Dynamic analysis and static analysis techniques have been developed that utilize information generated during a build process to identify the code that is to be subjected to analysis. Modern software typically is developed using a modular approach. Teams of programmers may work on different modules or portions of the software. Consequently, source code, compilers, and ancillary software components often are distributed across many different directories and systems. As a result of this complexity, software developers typically use build management utilities such as the “make” program to assist in the process of building executable code.

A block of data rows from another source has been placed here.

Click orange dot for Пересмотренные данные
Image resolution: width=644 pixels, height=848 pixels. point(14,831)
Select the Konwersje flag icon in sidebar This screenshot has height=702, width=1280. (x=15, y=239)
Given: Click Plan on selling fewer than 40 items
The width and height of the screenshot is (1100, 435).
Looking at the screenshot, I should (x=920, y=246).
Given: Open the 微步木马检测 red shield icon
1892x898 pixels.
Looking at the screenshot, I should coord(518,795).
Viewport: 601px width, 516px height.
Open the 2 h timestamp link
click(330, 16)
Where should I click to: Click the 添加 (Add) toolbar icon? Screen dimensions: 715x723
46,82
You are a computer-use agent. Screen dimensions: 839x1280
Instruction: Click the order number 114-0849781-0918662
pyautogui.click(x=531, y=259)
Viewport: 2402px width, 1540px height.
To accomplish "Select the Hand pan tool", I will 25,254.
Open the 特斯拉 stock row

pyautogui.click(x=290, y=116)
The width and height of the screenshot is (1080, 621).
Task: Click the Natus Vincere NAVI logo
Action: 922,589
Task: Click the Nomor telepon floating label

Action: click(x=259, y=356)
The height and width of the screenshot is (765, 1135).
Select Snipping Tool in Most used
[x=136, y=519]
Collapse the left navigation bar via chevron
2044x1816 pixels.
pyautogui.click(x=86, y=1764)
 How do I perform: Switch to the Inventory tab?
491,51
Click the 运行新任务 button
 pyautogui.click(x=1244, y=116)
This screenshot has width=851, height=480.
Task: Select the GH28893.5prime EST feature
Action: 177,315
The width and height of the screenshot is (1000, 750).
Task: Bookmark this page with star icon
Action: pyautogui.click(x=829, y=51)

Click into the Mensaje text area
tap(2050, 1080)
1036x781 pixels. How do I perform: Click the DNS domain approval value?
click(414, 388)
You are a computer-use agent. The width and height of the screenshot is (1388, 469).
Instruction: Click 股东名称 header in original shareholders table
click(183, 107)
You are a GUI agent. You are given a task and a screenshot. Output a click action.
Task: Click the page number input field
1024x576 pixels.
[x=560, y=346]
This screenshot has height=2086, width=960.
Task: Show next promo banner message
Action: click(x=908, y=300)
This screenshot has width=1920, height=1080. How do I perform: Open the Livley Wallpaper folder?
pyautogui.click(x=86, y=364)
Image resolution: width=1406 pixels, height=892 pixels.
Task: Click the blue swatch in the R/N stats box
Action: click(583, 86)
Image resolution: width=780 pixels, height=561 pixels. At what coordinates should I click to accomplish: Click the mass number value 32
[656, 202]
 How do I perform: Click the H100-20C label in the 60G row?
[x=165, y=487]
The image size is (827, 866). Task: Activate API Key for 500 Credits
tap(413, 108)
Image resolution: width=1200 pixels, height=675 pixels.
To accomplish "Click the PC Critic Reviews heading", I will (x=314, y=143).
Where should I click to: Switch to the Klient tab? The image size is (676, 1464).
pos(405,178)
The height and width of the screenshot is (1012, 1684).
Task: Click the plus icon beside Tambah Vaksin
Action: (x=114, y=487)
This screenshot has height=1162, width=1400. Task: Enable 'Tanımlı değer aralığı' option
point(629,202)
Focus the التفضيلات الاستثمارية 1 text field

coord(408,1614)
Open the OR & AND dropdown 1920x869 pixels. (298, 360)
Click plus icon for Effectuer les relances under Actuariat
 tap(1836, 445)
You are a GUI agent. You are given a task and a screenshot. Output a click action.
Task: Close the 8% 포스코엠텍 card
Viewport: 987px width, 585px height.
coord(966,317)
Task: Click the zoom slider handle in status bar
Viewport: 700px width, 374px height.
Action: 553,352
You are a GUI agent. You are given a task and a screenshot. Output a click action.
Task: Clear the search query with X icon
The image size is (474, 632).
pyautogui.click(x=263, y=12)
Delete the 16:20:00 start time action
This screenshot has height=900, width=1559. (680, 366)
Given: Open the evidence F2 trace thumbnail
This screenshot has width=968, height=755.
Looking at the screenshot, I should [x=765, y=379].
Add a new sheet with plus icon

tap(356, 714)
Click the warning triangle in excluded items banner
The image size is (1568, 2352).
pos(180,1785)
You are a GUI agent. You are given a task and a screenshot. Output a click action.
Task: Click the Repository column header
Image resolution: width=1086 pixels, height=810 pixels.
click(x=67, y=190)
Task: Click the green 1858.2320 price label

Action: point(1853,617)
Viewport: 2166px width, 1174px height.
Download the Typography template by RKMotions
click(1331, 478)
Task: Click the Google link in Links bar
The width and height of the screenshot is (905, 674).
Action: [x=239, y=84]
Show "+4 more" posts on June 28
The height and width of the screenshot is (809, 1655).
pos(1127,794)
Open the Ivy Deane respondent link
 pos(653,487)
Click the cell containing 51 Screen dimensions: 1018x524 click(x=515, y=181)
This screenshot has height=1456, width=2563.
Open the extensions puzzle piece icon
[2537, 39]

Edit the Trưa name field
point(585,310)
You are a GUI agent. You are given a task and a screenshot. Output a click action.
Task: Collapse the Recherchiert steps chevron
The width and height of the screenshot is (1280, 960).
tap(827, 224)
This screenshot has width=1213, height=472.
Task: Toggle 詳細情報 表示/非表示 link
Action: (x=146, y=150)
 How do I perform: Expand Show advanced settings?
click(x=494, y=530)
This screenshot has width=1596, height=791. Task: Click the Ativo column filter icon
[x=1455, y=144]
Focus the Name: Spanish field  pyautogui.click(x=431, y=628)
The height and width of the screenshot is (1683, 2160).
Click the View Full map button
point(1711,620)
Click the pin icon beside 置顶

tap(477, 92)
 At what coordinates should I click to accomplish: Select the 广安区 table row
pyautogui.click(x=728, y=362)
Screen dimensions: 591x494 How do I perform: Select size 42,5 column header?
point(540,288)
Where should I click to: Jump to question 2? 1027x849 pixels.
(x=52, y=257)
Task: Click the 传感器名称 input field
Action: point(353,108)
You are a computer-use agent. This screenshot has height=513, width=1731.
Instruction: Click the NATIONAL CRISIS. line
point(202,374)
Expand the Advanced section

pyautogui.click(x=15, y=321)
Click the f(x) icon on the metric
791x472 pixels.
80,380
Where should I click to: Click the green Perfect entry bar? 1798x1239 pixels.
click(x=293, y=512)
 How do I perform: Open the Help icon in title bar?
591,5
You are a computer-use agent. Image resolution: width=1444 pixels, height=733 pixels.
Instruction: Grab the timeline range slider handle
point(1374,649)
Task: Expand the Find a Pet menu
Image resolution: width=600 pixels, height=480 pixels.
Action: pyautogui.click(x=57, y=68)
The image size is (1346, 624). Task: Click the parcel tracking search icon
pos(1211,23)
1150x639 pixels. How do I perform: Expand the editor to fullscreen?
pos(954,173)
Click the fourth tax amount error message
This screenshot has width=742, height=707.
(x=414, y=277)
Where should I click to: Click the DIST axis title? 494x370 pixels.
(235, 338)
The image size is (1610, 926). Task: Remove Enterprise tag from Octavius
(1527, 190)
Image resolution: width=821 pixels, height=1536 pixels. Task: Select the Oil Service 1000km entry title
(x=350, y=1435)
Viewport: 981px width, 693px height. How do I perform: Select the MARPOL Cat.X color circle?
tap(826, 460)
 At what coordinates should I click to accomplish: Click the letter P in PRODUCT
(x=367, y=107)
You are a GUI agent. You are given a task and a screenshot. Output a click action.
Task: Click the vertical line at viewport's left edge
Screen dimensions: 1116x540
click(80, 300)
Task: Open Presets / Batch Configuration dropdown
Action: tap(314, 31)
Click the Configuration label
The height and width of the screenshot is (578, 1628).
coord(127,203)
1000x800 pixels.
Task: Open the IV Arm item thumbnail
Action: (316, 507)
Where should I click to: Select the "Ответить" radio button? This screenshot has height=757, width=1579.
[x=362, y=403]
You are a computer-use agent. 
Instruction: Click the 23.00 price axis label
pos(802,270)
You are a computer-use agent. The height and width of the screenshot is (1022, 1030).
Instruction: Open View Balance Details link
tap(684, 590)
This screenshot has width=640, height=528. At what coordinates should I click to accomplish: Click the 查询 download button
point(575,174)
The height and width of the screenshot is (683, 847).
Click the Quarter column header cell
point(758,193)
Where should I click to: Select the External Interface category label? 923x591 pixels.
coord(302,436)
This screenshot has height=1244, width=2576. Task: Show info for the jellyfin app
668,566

Dynamic analysis and static analysis can take advantage of the build process by intercepting information about the code generated during a build process and using the information to identify the code to be analyzed. During a typical software development process, source code is compiled to produce an executable script in a high-level programming language, byte code that needs to be further interpreted by an interpreted program, and/or executable binary code that runs directly on the CPU. Different portions of the software may be written using different programming languages that require the use of different compilers, for example. Moreover, different compilers may be used to compile different portions of the source code, even when all of the code is written in the same language. For example, different compilers may produce executable code that runs on computer systems with different microprocessors. A ‘build’ process, which involves identifying the source code files associated with a program and establishing appropriate directory locations, compiler names, and other compilation settings involves many steps, and software developers typically automate such a build process using what typically is referred to as a build program. Both dynamic analysis and static analysis processes may leverage information about source code that is made available during the build process by intercepting information that identifies the code to be statically analyzed. Commonly owned U.S. Pat. No. 7,340,726 invented by Chelf et al. describes examples of some known static analysis techniques that leverage information about code made available during a build process.
Dynamic analysis can require a large amount of computing resources and can be time consuming. During a software development process, there may not be adequate computing resources or adequate time to run all possible tests. Therefore, there is a need to prioritize the tests such that higher priority tests run before lower priority tests.